Nos efforts doivent d'abord porter sur le renforcement du pôle économique européen, dans la ligne des efforts menés depuis 1997. Aux côtés de la Banque centrale européenne, dont le rôle est indispensable pour garantir la stabilité de la monnaie et des prix, nous avons l'Euro-11 - qui sera bientôt l'Euro-12, avec l'arrivée de la Grèce -. Il joue un rôle positif. Mais nous pouvons encore le renforcer et lui permettre de donner plus d'autorité et de visibilité à la politique économique des pays membres de la zone euro.
Nous voulons ensuite affirmer, lors de notre présidence, notre conviction que la modernisation économique en Europe est inséparable du renforcement du modèle social européen. Notre détermination sera donc entière pour que "l'Agenda social", dont l'adoption est prévue d'ici la fin de l'année, soit le plus ambitieux possible, et qu'il contribue à renforcer l'ensemble des composantes du modèle social européen : une protection élevée, un droit adapté aux évolutions de l'organisation du travail, une politique de l'emploi qui tienne compte des mutations de l'appareil industriel, la lutte contre toutes les formes de discrimination, et la mise en place d'une véritable politique de lutte contre l'exclusion.
Nous devons également donner toutes ses chances à l'Europe dans la nouvelle économie. Nous privilégierons ainsi l'accès de tous à la société de l'information. A cet égard, il nous faudra viser à exploiter, et sans faire de nouveaux exclus, les gisements d'emplois offerts par les services issus de l'Internet et à préciser le cadre européen, juridique et fiscal, du commerce électronique.
Une autre dimension majeure pour nous, et qui illustre notre vision d'une Europe capable de répondre aux besoins profonds de nos sociétés, sera le lancement d'un véritable espace européen de la connaissance et de la recherche. L'Europe dispose dans ces domaines d'atouts essentiels. Mais nous devons encore progresser - c'est une certitude - dans les échanges et dans la confrontation des pratiques, des idées et des techniques. C'est pourquoi il reviendra à notre présidence de définir un programme de travail permettant de lever, dans un délai rapproché, les nombreux obstacles qui s'opposent encore à la mobilité des étudiants, des enseignants, et des chercheurs à travers les continents.

^^^^^^^^^^^^^^^^

- **Consignes**
- 1) Répondez aux questions suivantes à partir de l'extrait :
(a) Quel pays, par son arrivée, fera bientôt de l'Euro-11 l'Euro-12 ?
(b) D'ici quand l'adoption de « l'Agenda social » est-elle prévue ?
(c) Quelles catégories de personnes sont nommées comme visées par les obstacles à la mobilité ?
- 2) Traduisez en anglais la phrase suivante de l'extrait : « L'Europe dispose dans ces domaines d'atouts essentiels. »
Les données constituent un matériau distinct de l'extrait.

- **Données**

^^^^^^^^^^^^^^^^

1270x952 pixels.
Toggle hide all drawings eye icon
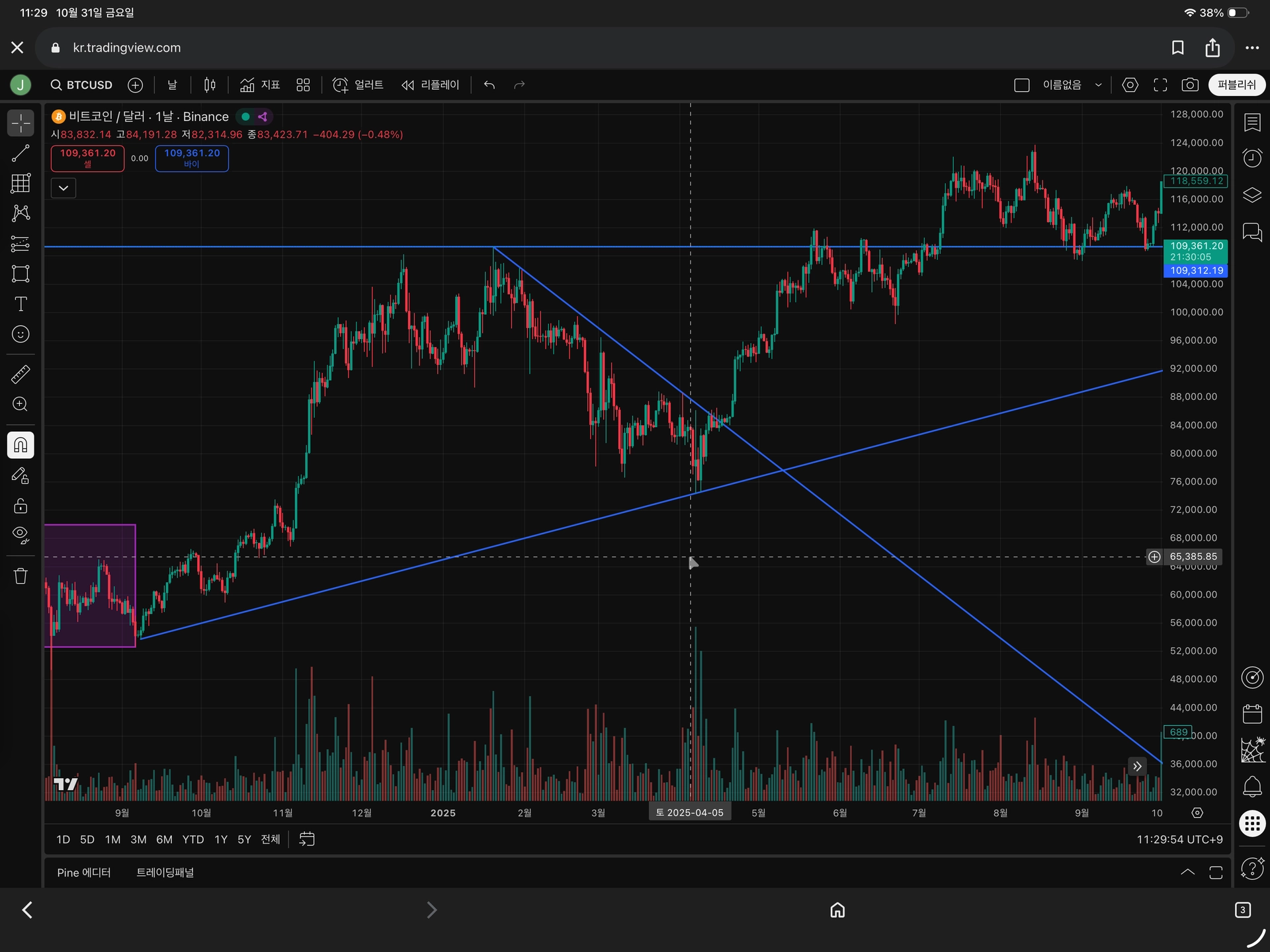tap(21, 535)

^^^^^^^^^^^^^^^^

- **Corrigé**
- 1)
(a) La Grèce.
(b) D'ici la fin de l'année.
(c) Les étudiants, les enseignants et les chercheurs.

- 2) Europe has essential assets in these fields.